> **To do**: A verbatim reproduction of the lines below, from the line containing "Click the BIOS Updates green arrow icon" through the line containing "The height and width of the screenshot is (1512, 2420).", both ends included, is the whole required output.

> **Stored data entries**:
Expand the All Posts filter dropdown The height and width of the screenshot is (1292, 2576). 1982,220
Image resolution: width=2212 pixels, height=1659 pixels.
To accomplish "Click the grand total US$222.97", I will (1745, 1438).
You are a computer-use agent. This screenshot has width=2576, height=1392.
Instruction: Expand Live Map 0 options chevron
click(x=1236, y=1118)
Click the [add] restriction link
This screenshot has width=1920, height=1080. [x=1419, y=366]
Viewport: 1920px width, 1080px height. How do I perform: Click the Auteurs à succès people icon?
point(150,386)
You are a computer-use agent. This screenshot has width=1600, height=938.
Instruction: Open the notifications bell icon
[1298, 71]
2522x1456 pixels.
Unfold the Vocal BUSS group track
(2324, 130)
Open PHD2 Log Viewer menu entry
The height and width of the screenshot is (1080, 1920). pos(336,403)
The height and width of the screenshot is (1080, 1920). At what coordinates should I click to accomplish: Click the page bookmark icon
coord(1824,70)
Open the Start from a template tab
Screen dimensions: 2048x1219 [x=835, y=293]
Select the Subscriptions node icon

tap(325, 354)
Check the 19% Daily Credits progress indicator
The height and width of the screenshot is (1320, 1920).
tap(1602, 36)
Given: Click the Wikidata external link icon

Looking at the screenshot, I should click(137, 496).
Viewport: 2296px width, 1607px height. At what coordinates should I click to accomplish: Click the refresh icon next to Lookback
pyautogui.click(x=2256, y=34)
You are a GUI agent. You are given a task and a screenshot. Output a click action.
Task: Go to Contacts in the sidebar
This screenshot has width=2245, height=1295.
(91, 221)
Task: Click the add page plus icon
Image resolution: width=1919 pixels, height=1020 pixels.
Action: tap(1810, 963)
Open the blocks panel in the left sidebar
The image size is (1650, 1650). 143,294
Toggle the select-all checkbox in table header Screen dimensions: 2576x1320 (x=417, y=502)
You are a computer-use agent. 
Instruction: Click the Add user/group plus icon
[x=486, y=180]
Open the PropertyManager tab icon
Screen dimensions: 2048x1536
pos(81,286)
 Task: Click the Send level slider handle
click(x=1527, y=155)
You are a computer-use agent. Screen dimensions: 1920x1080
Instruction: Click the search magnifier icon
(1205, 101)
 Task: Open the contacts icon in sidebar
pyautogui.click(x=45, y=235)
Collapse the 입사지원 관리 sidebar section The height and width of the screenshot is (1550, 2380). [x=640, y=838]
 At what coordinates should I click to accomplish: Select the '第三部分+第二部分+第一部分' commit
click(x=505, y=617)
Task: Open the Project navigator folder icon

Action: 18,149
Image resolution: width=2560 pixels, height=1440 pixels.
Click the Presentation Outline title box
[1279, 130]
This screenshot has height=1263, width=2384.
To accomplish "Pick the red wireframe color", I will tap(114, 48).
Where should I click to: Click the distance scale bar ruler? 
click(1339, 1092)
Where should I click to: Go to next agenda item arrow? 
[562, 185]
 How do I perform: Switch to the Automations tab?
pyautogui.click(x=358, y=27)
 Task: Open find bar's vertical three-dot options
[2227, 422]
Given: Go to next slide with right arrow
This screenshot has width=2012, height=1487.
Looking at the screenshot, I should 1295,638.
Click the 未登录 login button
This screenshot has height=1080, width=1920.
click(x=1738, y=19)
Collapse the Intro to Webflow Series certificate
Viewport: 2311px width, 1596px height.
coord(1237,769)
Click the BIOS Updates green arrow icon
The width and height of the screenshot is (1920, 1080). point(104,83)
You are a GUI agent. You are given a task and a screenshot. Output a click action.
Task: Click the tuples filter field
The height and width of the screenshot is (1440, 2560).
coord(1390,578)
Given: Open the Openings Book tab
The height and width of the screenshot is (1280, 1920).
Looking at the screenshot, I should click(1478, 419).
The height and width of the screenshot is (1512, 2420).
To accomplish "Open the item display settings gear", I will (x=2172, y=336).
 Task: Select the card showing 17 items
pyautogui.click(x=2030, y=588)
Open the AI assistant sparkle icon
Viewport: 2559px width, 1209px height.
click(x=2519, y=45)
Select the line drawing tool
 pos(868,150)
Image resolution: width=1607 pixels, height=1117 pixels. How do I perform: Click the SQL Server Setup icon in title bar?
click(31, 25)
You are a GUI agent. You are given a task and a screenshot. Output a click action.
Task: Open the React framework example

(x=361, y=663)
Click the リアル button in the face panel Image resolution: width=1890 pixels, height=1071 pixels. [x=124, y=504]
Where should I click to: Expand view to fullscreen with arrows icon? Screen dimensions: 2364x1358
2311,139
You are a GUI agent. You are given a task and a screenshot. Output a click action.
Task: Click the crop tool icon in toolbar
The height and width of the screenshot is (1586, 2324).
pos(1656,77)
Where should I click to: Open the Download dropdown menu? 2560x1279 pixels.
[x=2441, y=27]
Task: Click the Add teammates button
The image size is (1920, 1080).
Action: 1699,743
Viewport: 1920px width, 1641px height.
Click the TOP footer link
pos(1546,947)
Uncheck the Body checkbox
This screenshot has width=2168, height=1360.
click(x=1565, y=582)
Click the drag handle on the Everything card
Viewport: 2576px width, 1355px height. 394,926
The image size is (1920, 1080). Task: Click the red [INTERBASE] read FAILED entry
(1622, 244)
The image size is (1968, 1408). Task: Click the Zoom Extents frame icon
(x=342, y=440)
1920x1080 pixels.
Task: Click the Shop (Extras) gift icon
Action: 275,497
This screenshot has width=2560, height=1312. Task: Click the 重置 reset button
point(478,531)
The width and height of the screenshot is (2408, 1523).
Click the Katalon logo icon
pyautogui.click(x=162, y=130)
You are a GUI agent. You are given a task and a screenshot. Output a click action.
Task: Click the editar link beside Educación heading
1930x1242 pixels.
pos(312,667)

> **Response to the task**:
Click the BIOS Updates green arrow icon
The width and height of the screenshot is (1920, 1080). point(104,83)
You are a GUI agent. You are given a task and a screenshot. Output a click action.
Task: Click the tuples filter field
The height and width of the screenshot is (1440, 2560).
coord(1390,578)
Given: Open the Openings Book tab
The height and width of the screenshot is (1280, 1920).
Looking at the screenshot, I should click(1478, 419).
The height and width of the screenshot is (1512, 2420).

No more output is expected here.